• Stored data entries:

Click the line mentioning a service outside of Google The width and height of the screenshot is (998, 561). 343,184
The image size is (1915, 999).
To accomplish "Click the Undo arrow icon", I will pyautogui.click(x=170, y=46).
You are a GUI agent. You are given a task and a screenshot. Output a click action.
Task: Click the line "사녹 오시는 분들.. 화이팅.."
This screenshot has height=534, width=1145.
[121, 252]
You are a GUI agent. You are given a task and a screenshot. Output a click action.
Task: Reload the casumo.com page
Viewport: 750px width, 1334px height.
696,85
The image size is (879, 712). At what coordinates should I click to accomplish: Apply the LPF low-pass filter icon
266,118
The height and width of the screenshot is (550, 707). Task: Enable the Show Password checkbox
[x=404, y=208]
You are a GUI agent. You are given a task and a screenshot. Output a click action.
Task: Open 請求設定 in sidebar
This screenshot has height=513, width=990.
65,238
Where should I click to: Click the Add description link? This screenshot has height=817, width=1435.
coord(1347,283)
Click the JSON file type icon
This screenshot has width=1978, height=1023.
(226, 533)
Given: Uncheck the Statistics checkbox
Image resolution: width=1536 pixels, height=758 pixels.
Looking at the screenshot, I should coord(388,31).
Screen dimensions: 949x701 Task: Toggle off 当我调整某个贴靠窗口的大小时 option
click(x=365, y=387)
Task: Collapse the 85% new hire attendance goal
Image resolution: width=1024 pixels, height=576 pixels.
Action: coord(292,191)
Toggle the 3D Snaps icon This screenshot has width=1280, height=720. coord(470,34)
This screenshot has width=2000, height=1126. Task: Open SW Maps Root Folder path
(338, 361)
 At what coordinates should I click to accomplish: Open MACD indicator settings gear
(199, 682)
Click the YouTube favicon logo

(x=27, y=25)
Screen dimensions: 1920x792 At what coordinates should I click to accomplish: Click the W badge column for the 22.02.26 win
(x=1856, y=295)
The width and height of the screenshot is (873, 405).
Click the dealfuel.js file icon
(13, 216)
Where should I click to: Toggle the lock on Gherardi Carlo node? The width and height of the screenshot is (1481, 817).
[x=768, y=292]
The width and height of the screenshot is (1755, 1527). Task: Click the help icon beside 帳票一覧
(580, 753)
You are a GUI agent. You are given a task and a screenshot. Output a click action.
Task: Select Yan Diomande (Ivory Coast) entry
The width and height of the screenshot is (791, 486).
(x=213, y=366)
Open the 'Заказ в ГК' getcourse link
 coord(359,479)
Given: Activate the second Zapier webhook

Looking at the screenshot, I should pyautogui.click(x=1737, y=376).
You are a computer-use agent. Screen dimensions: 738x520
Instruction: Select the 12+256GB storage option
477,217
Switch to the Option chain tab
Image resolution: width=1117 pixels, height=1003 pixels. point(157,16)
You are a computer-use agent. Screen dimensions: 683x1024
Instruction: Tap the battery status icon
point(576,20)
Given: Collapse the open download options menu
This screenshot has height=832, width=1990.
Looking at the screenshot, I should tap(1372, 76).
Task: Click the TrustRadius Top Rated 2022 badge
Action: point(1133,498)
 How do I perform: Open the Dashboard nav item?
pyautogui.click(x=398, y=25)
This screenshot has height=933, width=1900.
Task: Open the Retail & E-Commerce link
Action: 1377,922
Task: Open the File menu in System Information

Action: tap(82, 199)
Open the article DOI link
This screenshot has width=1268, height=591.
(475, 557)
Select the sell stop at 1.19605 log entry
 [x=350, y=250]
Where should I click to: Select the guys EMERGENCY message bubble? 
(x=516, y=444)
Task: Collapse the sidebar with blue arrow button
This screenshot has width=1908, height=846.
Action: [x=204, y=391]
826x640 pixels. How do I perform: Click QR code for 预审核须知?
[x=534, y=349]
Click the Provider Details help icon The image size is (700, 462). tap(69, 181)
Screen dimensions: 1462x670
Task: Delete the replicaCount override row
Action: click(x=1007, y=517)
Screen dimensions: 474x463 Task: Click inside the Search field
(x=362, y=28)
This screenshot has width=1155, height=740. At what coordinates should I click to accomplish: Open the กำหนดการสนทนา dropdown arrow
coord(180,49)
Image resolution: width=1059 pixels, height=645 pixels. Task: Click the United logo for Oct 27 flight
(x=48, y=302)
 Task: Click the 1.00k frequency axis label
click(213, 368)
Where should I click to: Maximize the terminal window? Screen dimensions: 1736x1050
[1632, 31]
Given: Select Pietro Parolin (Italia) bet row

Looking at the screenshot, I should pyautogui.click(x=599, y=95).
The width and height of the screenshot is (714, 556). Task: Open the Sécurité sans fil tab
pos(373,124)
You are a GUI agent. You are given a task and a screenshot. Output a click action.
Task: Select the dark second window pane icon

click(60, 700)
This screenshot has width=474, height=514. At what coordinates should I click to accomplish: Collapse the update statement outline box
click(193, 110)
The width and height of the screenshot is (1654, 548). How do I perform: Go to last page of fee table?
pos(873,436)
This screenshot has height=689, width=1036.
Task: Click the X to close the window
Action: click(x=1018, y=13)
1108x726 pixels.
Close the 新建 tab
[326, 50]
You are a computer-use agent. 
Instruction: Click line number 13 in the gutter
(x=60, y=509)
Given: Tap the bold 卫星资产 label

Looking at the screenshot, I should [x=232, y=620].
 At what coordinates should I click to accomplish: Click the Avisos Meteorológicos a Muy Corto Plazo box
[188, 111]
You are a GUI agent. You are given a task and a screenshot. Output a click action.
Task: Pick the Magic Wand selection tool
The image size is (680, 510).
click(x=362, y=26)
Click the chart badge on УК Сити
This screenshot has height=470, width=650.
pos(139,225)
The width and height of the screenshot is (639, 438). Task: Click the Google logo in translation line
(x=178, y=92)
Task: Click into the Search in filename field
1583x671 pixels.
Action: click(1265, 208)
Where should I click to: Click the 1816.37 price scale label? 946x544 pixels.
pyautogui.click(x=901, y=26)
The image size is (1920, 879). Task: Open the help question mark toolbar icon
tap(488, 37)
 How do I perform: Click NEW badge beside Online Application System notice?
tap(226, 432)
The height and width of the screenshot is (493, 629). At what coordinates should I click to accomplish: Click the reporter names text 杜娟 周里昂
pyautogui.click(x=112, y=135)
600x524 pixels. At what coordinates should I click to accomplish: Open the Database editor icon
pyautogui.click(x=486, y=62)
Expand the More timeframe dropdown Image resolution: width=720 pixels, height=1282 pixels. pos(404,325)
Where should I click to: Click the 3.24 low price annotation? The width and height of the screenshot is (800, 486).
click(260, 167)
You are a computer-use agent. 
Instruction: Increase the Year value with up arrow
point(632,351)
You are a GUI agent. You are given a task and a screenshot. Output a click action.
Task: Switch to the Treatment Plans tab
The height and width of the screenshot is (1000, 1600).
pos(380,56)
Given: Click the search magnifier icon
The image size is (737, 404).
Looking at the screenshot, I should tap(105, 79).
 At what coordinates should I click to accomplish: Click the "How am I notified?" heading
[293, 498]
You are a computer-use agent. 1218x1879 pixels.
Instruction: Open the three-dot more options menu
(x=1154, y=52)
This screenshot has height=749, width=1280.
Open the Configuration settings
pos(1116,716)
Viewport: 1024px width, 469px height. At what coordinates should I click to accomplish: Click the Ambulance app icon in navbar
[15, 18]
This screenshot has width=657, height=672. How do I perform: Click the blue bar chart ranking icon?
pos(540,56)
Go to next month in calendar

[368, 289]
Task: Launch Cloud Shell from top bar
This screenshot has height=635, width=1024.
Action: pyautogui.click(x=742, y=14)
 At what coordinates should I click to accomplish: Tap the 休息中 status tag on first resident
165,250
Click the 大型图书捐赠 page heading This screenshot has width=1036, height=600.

• Instructions to follow: Repeat each record above precisely as written.

• Response for this exercise:
Click the line mentioning a service outside of Google The width and height of the screenshot is (998, 561). 343,184
The image size is (1915, 999).
To accomplish "Click the Undo arrow icon", I will pyautogui.click(x=170, y=46).
You are a GUI agent. You are given a task and a screenshot. Output a click action.
Task: Click the line "사녹 오시는 분들.. 화이팅.."
This screenshot has height=534, width=1145.
[121, 252]
You are a GUI agent. You are given a task and a screenshot. Output a click action.
Task: Reload the casumo.com page
Viewport: 750px width, 1334px height.
696,85
The image size is (879, 712). At what coordinates should I click to accomplish: Apply the LPF low-pass filter icon
266,118
The height and width of the screenshot is (550, 707). Task: Enable the Show Password checkbox
[x=404, y=208]
You are a GUI agent. You are given a task and a screenshot. Output a click action.
Task: Open 請求設定 in sidebar
This screenshot has height=513, width=990.
65,238
Where should I click to: Click the Add description link? This screenshot has height=817, width=1435.
coord(1347,283)
Click the JSON file type icon
This screenshot has width=1978, height=1023.
(226, 533)
Given: Uncheck the Statistics checkbox
Image resolution: width=1536 pixels, height=758 pixels.
Looking at the screenshot, I should coord(388,31).
Screen dimensions: 949x701 Task: Toggle off 当我调整某个贴靠窗口的大小时 option
click(x=365, y=387)
Task: Collapse the 85% new hire attendance goal
Image resolution: width=1024 pixels, height=576 pixels.
Action: coord(292,191)
Toggle the 3D Snaps icon This screenshot has width=1280, height=720. coord(470,34)
This screenshot has width=2000, height=1126. Task: Open SW Maps Root Folder path
(338, 361)
 At what coordinates should I click to accomplish: Open MACD indicator settings gear
(199, 682)
Click the YouTube favicon logo

(x=27, y=25)
Screen dimensions: 1920x792 At what coordinates should I click to accomplish: Click the W badge column for the 22.02.26 win
(x=1856, y=295)
The width and height of the screenshot is (873, 405).
Click the dealfuel.js file icon
(13, 216)
Where should I click to: Toggle the lock on Gherardi Carlo node? The width and height of the screenshot is (1481, 817).
[x=768, y=292]
The width and height of the screenshot is (1755, 1527). Task: Click the help icon beside 帳票一覧
(580, 753)
You are a GUI agent. You are given a task and a screenshot. Output a click action.
Task: Select Yan Diomande (Ivory Coast) entry
The width and height of the screenshot is (791, 486).
(x=213, y=366)
Open the 'Заказ в ГК' getcourse link
 coord(359,479)
Given: Activate the second Zapier webhook

Looking at the screenshot, I should pyautogui.click(x=1737, y=376).
You are a computer-use agent. Screen dimensions: 738x520
Instruction: Select the 12+256GB storage option
477,217
Switch to the Option chain tab
Image resolution: width=1117 pixels, height=1003 pixels. point(157,16)
You are a computer-use agent. Screen dimensions: 683x1024
Instruction: Tap the battery status icon
point(576,20)
Given: Collapse the open download options menu
This screenshot has height=832, width=1990.
Looking at the screenshot, I should tap(1372, 76).
Task: Click the TrustRadius Top Rated 2022 badge
Action: point(1133,498)
 How do I perform: Open the Dashboard nav item?
pyautogui.click(x=398, y=25)
This screenshot has height=933, width=1900.
Task: Open the Retail & E-Commerce link
Action: 1377,922
Task: Open the File menu in System Information

Action: tap(82, 199)
Open the article DOI link
This screenshot has width=1268, height=591.
(475, 557)
Select the sell stop at 1.19605 log entry
 [x=350, y=250]
Where should I click to: Select the guys EMERGENCY message bubble? 
(x=516, y=444)
Task: Collapse the sidebar with blue arrow button
This screenshot has width=1908, height=846.
Action: [x=204, y=391]
826x640 pixels. How do I perform: Click QR code for 预审核须知?
[x=534, y=349]
Click the Provider Details help icon The image size is (700, 462). tap(69, 181)
Screen dimensions: 1462x670
Task: Delete the replicaCount override row
Action: click(x=1007, y=517)
Screen dimensions: 474x463 Task: Click inside the Search field
(x=362, y=28)
This screenshot has width=1155, height=740. At what coordinates should I click to accomplish: Open the กำหนดการสนทนา dropdown arrow
coord(180,49)
Image resolution: width=1059 pixels, height=645 pixels. Task: Click the United logo for Oct 27 flight
(x=48, y=302)
 Task: Click the 1.00k frequency axis label
click(213, 368)
Where should I click to: Maximize the terminal window? Screen dimensions: 1736x1050
[1632, 31]
Given: Select Pietro Parolin (Italia) bet row

Looking at the screenshot, I should pyautogui.click(x=599, y=95).
The width and height of the screenshot is (714, 556). Task: Open the Sécurité sans fil tab
pos(373,124)
You are a GUI agent. You are given a task and a screenshot. Output a click action.
Task: Select the dark second window pane icon

click(60, 700)
This screenshot has width=474, height=514. At what coordinates should I click to accomplish: Collapse the update statement outline box
click(193, 110)
The width and height of the screenshot is (1654, 548). How do I perform: Go to last page of fee table?
pos(873,436)
This screenshot has height=689, width=1036.
Task: Click the X to close the window
Action: click(x=1018, y=13)
1108x726 pixels.
Close the 新建 tab
[326, 50]
You are a computer-use agent. 
Instruction: Click line number 13 in the gutter
(x=60, y=509)
Given: Tap the bold 卫星资产 label

Looking at the screenshot, I should [x=232, y=620].
 At what coordinates should I click to accomplish: Click the Avisos Meteorológicos a Muy Corto Plazo box
[188, 111]
You are a GUI agent. You are given a task and a screenshot. Output a click action.
Task: Pick the Magic Wand selection tool
The image size is (680, 510).
click(x=362, y=26)
Click the chart badge on УК Сити
This screenshot has height=470, width=650.
pos(139,225)
The width and height of the screenshot is (639, 438). Task: Click the Google logo in translation line
(x=178, y=92)
Task: Click into the Search in filename field
1583x671 pixels.
Action: click(1265, 208)
Where should I click to: Click the 1816.37 price scale label? 946x544 pixels.
pyautogui.click(x=901, y=26)
The image size is (1920, 879). Task: Open the help question mark toolbar icon
tap(488, 37)
 How do I perform: Click NEW badge beside Online Application System notice?
tap(226, 432)
The height and width of the screenshot is (493, 629). At what coordinates should I click to accomplish: Click the reporter names text 杜娟 周里昂
pyautogui.click(x=112, y=135)
600x524 pixels. At what coordinates should I click to accomplish: Open the Database editor icon
pyautogui.click(x=486, y=62)
Expand the More timeframe dropdown Image resolution: width=720 pixels, height=1282 pixels. pos(404,325)
Where should I click to: Click the 3.24 low price annotation? The width and height of the screenshot is (800, 486).
click(260, 167)
You are a computer-use agent. 
Instruction: Increase the Year value with up arrow
point(632,351)
You are a GUI agent. You are given a task and a screenshot. Output a click action.
Task: Switch to the Treatment Plans tab
The height and width of the screenshot is (1000, 1600).
pos(380,56)
Given: Click the search magnifier icon
The image size is (737, 404).
Looking at the screenshot, I should tap(105, 79).
 At what coordinates should I click to accomplish: Click the "How am I notified?" heading
[293, 498]
You are a computer-use agent. 1218x1879 pixels.
Instruction: Open the three-dot more options menu
(x=1154, y=52)
This screenshot has height=749, width=1280.
Open the Configuration settings
pos(1116,716)
Viewport: 1024px width, 469px height. At what coordinates should I click to accomplish: Click the Ambulance app icon in navbar
[15, 18]
This screenshot has width=657, height=672. How do I perform: Click the blue bar chart ranking icon?
pos(540,56)
Go to next month in calendar

[368, 289]
Task: Launch Cloud Shell from top bar
This screenshot has height=635, width=1024.
Action: pyautogui.click(x=742, y=14)
 At what coordinates should I click to accomplish: Tap the 休息中 status tag on first resident
165,250
Click the 大型图书捐赠 page heading This screenshot has width=1036, height=600.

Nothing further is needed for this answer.